(Collected data)
* Start *

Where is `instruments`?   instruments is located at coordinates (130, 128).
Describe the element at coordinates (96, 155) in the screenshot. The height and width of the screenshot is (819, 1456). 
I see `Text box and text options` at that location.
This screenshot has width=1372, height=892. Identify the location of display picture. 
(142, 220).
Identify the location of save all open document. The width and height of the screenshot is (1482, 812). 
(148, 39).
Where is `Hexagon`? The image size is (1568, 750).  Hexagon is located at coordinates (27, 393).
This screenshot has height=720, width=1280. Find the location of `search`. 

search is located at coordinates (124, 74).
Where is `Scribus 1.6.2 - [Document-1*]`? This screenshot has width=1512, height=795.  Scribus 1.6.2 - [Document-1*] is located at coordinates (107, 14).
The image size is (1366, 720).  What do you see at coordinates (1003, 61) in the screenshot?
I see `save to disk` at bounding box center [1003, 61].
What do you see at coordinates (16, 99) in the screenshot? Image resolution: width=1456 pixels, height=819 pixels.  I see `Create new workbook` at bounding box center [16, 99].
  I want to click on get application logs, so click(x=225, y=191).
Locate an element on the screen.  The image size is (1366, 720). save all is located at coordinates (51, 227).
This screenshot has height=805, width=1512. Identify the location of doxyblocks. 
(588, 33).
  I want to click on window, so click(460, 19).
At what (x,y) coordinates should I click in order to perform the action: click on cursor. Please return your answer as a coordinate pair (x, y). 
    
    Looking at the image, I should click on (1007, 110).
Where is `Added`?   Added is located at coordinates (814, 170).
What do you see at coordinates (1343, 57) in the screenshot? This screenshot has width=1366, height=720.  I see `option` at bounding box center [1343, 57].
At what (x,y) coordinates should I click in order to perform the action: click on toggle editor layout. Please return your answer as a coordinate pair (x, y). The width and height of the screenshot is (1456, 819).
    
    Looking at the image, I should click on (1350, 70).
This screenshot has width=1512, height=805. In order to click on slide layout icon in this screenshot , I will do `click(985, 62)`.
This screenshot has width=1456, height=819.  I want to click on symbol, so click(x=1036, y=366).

* End *

[Aim] Present every line of the listing above as a Markdown table with the columns n and Line. Number the rows and leave out blank lines.

[Response to the task]
| n | Line |
|---|---|
| 1 | Where is `instruments`?   instruments is located at coordinates (130, 128). |
| 2 | Describe the element at coordinates (96, 155) in the screenshot. The height and width of the screenshot is (819, 1456).  |
| 3 | I see `Text box and text options` at that location. |
| 4 | This screenshot has width=1372, height=892. Identify the location of display picture.  |
| 5 | (142, 220). |
| 6 | Identify the location of save all open document. The width and height of the screenshot is (1482, 812).  |
| 7 | (148, 39). |
| 8 | Where is `Hexagon`? The image size is (1568, 750).  Hexagon is located at coordinates (27, 393). |
| 9 | This screenshot has height=720, width=1280. Find the location of `search`.  |
| 10 | search is located at coordinates (124, 74). |
| 11 | Where is `Scribus 1.6.2 - [Document-1*]`? This screenshot has width=1512, height=795.  Scribus 1.6.2 - [Document-1*] is located at coordinates (107, 14). |
| 12 | The image size is (1366, 720).  What do you see at coordinates (1003, 61) in the screenshot? |
| 13 | I see `save to disk` at bounding box center [1003, 61]. |
| 14 | What do you see at coordinates (16, 99) in the screenshot? Image resolution: width=1456 pixels, height=819 pixels.  I see `Create new workbook` at bounding box center [16, 99]. |
| 15 |   I want to click on get application logs, so click(x=225, y=191). |
| 16 | Locate an element on the screen.  The image size is (1366, 720). save all is located at coordinates (51, 227). |
| 17 | This screenshot has height=805, width=1512. Identify the location of doxyblocks.  |
| 18 | (588, 33). |
| 19 |   I want to click on window, so click(460, 19). |
| 20 | At what (x,y) coordinates should I click in order to perform the action: click on cursor. Please return your answer as a coordinate pair (x, y).  |
| 21 |     Looking at the image, I should click on (1007, 110). |
| 22 | Where is `Added`?   Added is located at coordinates (814, 170). |
| 23 | What do you see at coordinates (1343, 57) in the screenshot? This screenshot has width=1366, height=720.  I see `option` at bounding box center [1343, 57]. |
| 24 | At what (x,y) coordinates should I click in order to perform the action: click on toggle editor layout. Please return your answer as a coordinate pair (x, y). The width and height of the screenshot is (1456, 819). |
| 25 |     Looking at the image, I should click on (1350, 70). |
| 26 | This screenshot has width=1512, height=805. In order to click on slide layout icon in this screenshot , I will do `click(985, 62)`. |
| 27 | This screenshot has width=1456, height=819.  I want to click on symbol, so click(x=1036, y=366). |